Unfortunately, this is still a venerable list of publications. Now we try to include a few keywords. This is now a pretty complex query. It will return all references by the authors Miller and Doe between 1995 and 1999 with either the keyword "blood" or the keyword "animal" or the keywords "guanyl" and "cyclase", the latter only if both are present. The truncated spelling of "guanyl" ensures that both "guanylyl" and "guanylate" (which are interchangeable) will match. The funny expressions with the angle brackets ensure that the keywords will match regardless of whether they start with a capital letter or not.

	  getref :AU:~^Miller AND :AU:~^Doe AND :PY:>1994 AND :PY:<2000 AND
	  (:KW:~[bB]lood OR :KW:~[aA]nimal OR (:KW:~[gG]uanyl AND :KW:~[cC]yclase))

And now for something completely different. If you've added a couple extended notes to your database, you can retrieve references that are attached to a specific extended note, e.g. to the note with the citation key "biochemistry1999":

	  getref :NCK:=biochemistry1999

If you want to see all notes which are attached to a reference with the citation key "Miller1999", use the following command:

	  getnote :CK:=Miller1999

Regular expressions may have unwanted side effects at times.
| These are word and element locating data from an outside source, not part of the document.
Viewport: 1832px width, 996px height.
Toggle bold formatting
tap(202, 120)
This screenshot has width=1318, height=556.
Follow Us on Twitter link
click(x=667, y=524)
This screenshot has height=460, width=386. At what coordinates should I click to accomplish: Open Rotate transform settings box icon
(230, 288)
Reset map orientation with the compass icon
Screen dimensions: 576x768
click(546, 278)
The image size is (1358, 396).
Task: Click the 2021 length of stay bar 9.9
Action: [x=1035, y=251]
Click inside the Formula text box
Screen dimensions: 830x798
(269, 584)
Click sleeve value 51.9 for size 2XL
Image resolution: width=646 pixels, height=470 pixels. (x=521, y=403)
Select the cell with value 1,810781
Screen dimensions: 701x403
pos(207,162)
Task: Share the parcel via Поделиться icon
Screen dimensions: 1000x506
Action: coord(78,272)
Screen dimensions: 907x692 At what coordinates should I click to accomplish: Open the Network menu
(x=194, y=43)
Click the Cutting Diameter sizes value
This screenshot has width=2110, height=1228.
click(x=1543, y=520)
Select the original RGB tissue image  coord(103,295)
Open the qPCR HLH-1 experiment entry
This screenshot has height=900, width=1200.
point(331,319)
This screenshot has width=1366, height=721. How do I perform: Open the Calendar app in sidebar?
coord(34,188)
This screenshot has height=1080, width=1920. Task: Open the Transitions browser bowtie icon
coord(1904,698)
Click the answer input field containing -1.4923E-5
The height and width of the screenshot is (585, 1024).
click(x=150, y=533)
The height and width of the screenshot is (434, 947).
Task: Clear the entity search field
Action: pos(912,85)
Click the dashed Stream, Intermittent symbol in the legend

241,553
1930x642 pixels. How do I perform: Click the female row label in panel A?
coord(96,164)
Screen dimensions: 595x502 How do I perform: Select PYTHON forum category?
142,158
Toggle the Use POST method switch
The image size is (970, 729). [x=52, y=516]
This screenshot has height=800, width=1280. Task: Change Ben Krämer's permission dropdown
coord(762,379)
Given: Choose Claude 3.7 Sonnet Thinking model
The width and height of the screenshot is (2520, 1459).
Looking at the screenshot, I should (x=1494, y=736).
Consider the keyword "52-67-5 (Penicillamine)" (a chemical name as used by the Pubmed database). Doing a literal match is straightforward:

	  getref :KW:='52-67-5 (Penicillamine)'

However, if we use the same argument for a regexp match, we won't get the desired results. The parentheses have a special meaning in regular expressions. Therefore we have to escape them if we want a literal match:

	  getref :KW:~'\(Penicillamine\)'

Things are a little different again if you run a database engine that does not use Unix regular expressions, but SQL regular expressions instead. These know only '%' and '_' as special characters, and you have to escape them by doubling:

	  getref :KW:~'100%%'


Remember that if you extend or modify a previous query, you don't have to retype everything: Just use the up arrow key to scroll through the previous commands, or use Ctrl-r to search for a specific query in the history.